Google Developing AI Technology to Control Browsers, Plans December Showcase

2024-10-28

Reports indicate that Google may unveil its internally developed product based on the Rabbit large-action model concept this December. Known internally as "Project Jarvis," the initiative is designed to perform various tasks for users, such as gathering research data, purchasing items, or booking flights. This information comes from three sources with direct knowledge of the project.

Jarvis will leverage Google's forthcoming Gemini large language model, specifically optimized for the Chrome browser and currently operable only through a web browser. Its primary objective is to assist users in automating everyday online tasks by capturing and analyzing screenshots to perform actions like clicking buttons or entering text. It is reported that, at this stage, Jarvis requires a "few seconds" interval between each operation.

Currently, several major AI companies are creating products with similar capabilities. For instance, Microsoft's Copilot Vision enables users to discuss the content of the web pages they are viewing. Apple plans to release Intelligence features within the next year, allowing task execution across multiple applications based on screen content. AI startup Anthropic has launched an updated version of Claude beta that can utilize a computer, although it has been described as "cumbersome and prone to errors." OpenAI is also reportedly developing AI models with comparable functionalities.

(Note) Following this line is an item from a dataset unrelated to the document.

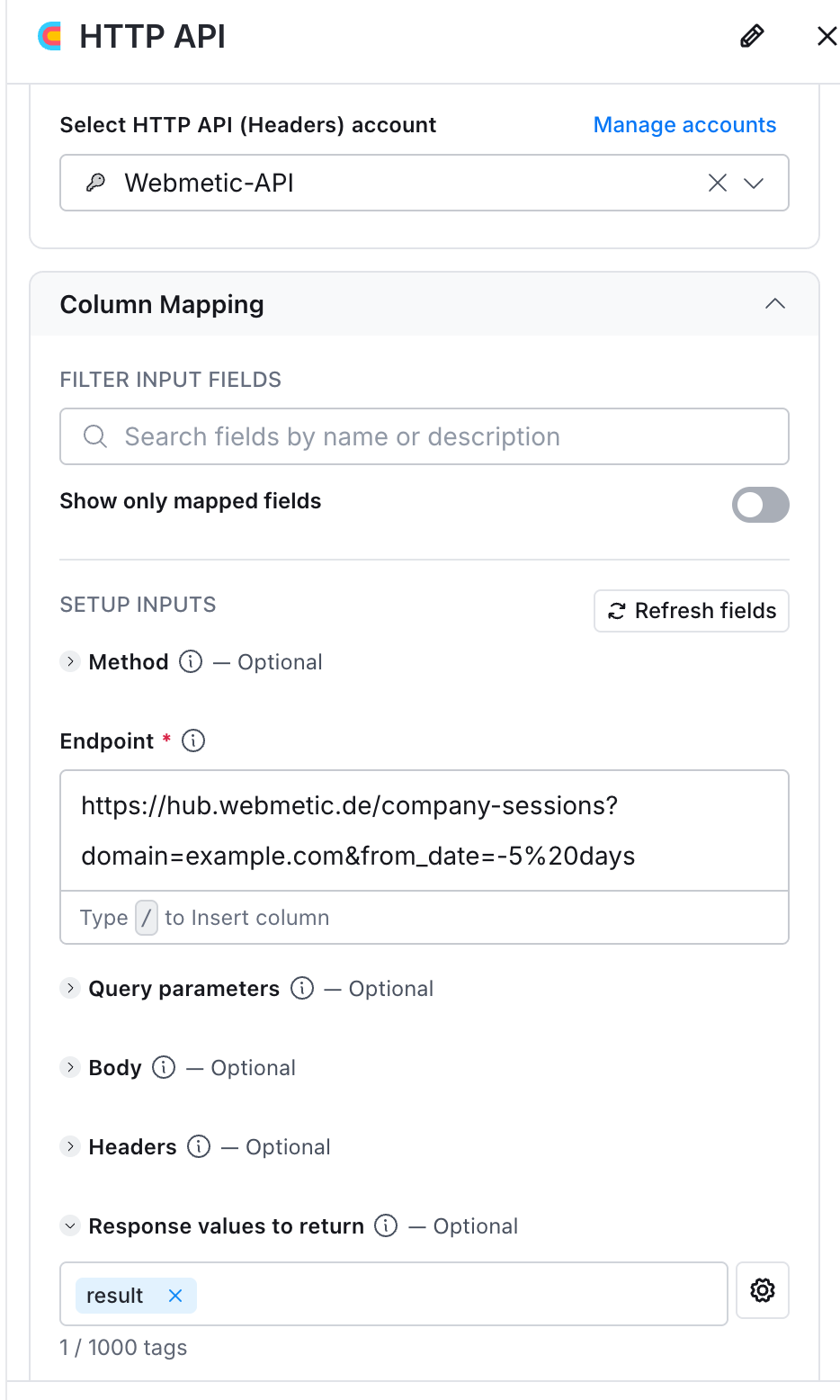This screenshot has width=840, height=1400.
Task: Open the Response values settings gear
Action: tap(763, 1290)
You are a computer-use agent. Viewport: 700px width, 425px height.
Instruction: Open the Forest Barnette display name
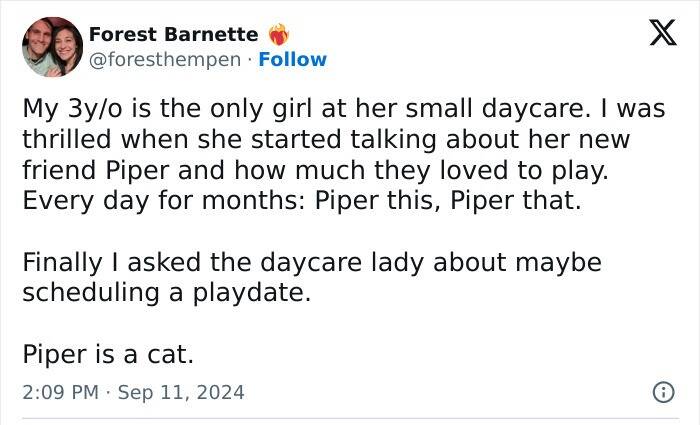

The report highlights that Google intends to showcase Jarvis in December; however, this schedule may be subject to change. The company might initially release the tool to a select group of testers to identify and address any potential issues.

Notably, just a few days before this information emerged, Anthropic introduced a new feature called "Computer Usage," which enables its AI to interact with a user's computer screen. This feature can interpret screen content and perform actions such as browsing websites, clicking buttons, and entering text, provided the user consents.

These advancements signify a shift in AI-assisted technology from relying on backend application integrations to handling real-time screen activities. Google's Jarvis project takes this a step further by aiming to interact directly through the user's browser.

As more companies focus on AI agent tools that minimize dependency on human oversight, competition in this sector is intensifying. The latest developments from companies like Google, Microsoft, and Anthropic indicate their exploration of AI technologies to automate routine computer tasks, aiming to enhance business efficiency and reduce costs.